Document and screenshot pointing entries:
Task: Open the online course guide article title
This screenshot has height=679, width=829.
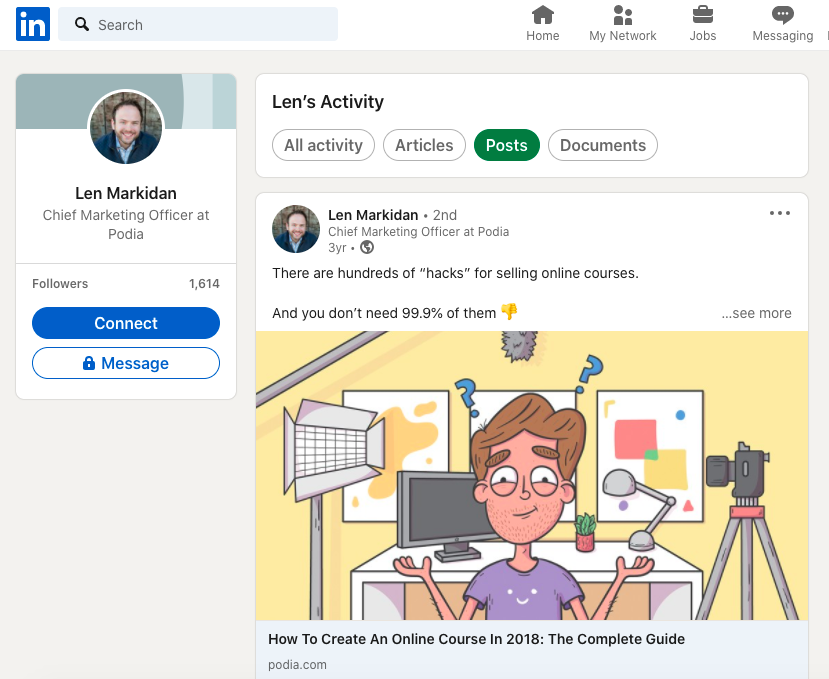Action: click(x=476, y=639)
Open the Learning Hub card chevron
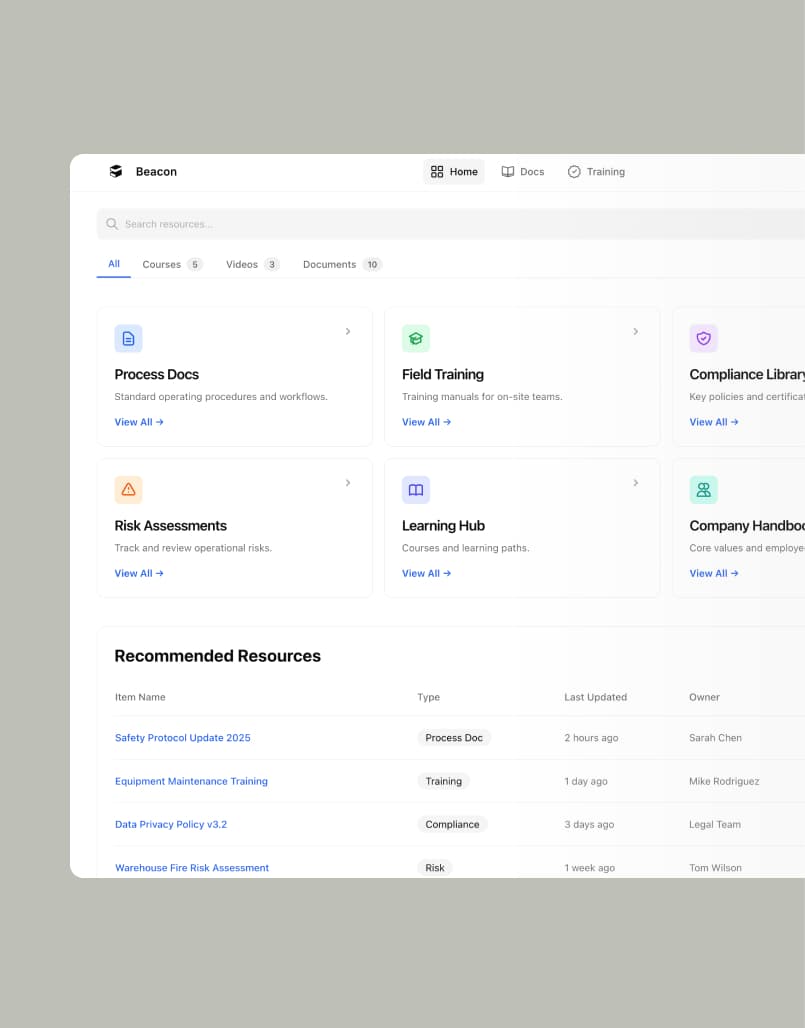The width and height of the screenshot is (805, 1028). pos(635,483)
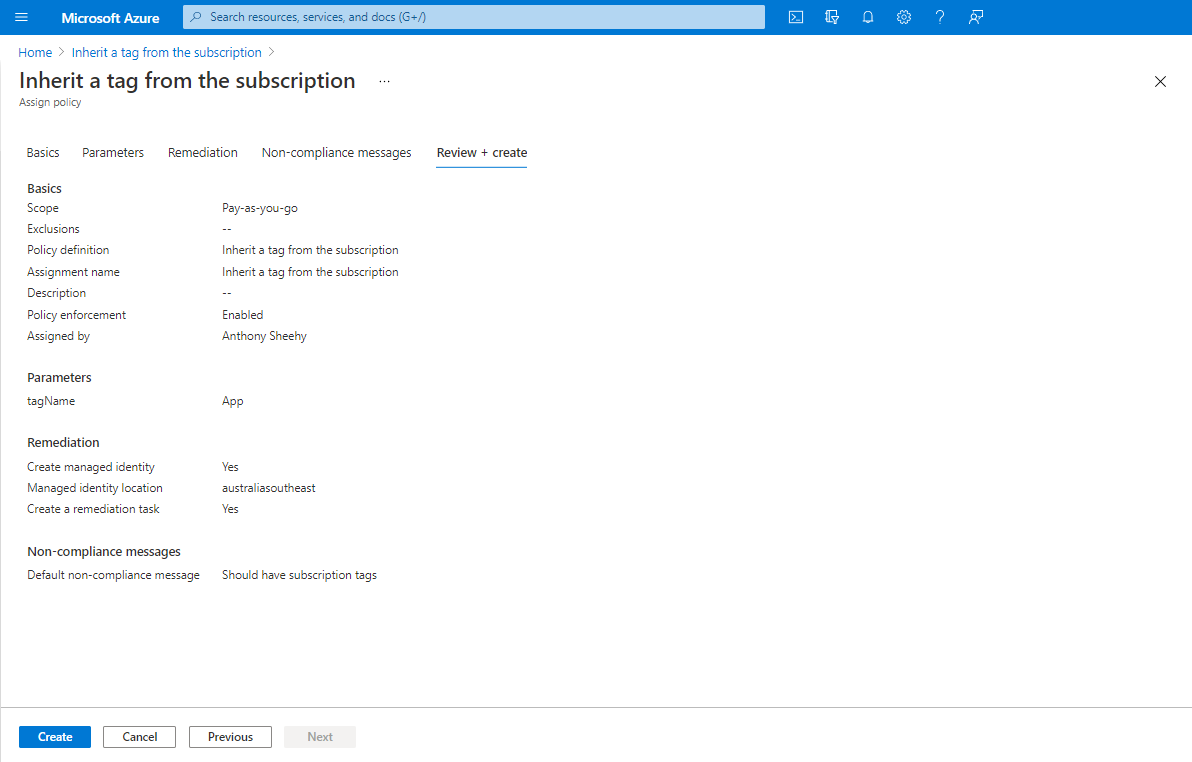Click the Home breadcrumb link
Image resolution: width=1192 pixels, height=762 pixels.
pyautogui.click(x=35, y=52)
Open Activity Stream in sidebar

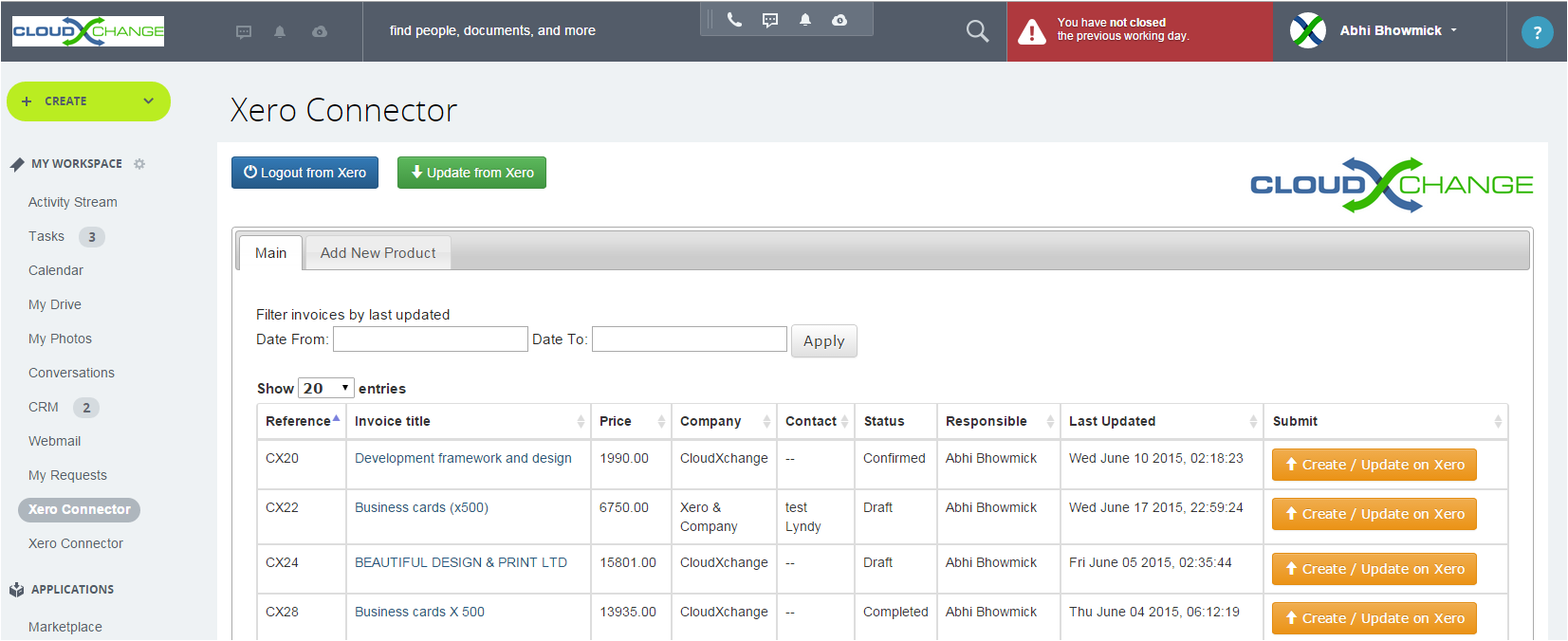coord(73,202)
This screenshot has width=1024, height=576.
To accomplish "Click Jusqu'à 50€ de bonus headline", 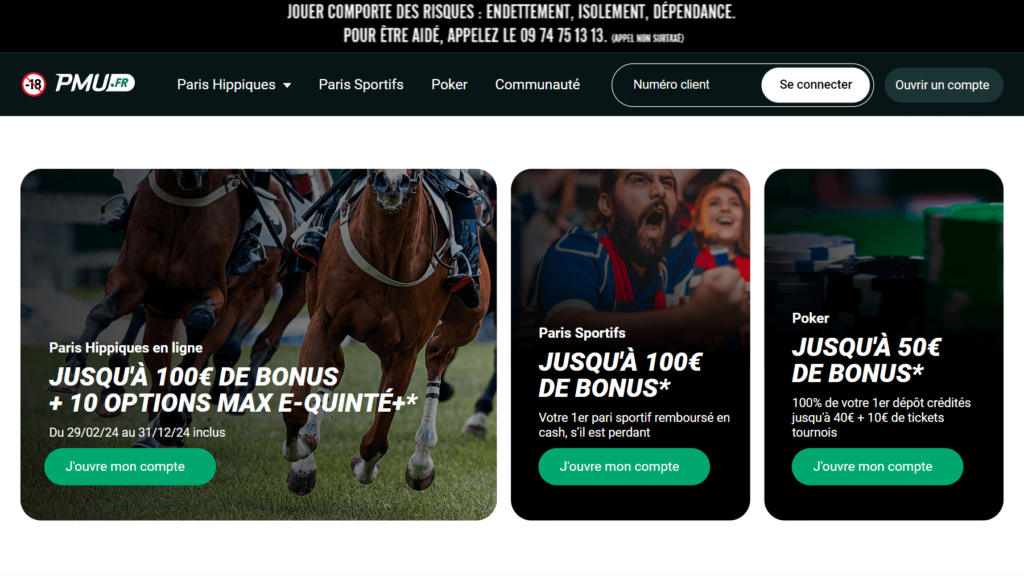I will click(x=866, y=360).
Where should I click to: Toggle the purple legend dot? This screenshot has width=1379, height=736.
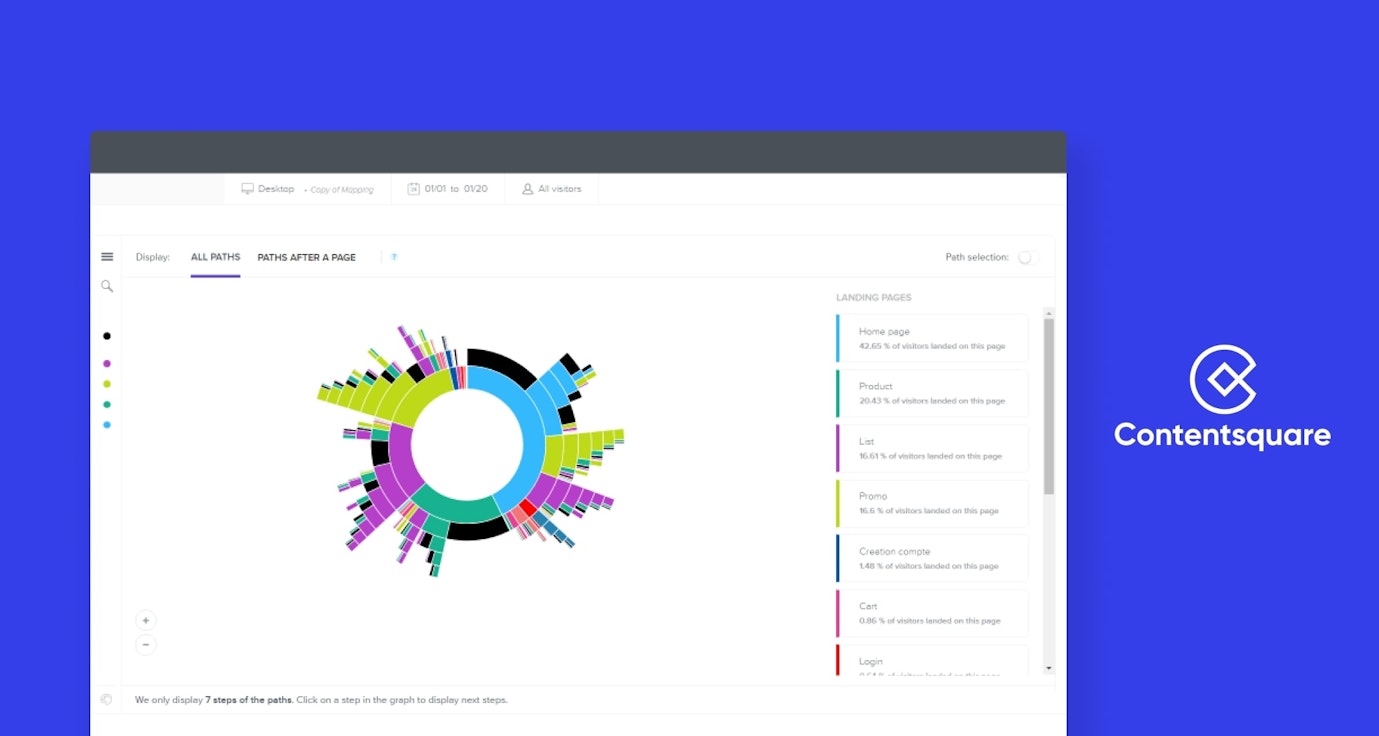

What you will do :: Please rewrite the entries from the very start through the line containing "coord(73,202)", inclusive, substituting "Resource Center" for "Learning Hub" and changing nothing else. Leave the pictures out of your answer.

Response ::
Task: Open the online course guide article title
This screenshot has height=679, width=829.
Action: click(x=476, y=639)
Open the Resource Center card chevron
The width and height of the screenshot is (805, 1028). pos(635,483)
Click the Home breadcrumb link
Image resolution: width=1192 pixels, height=762 pixels.
pyautogui.click(x=35, y=52)
Open Activity Stream in sidebar

coord(73,202)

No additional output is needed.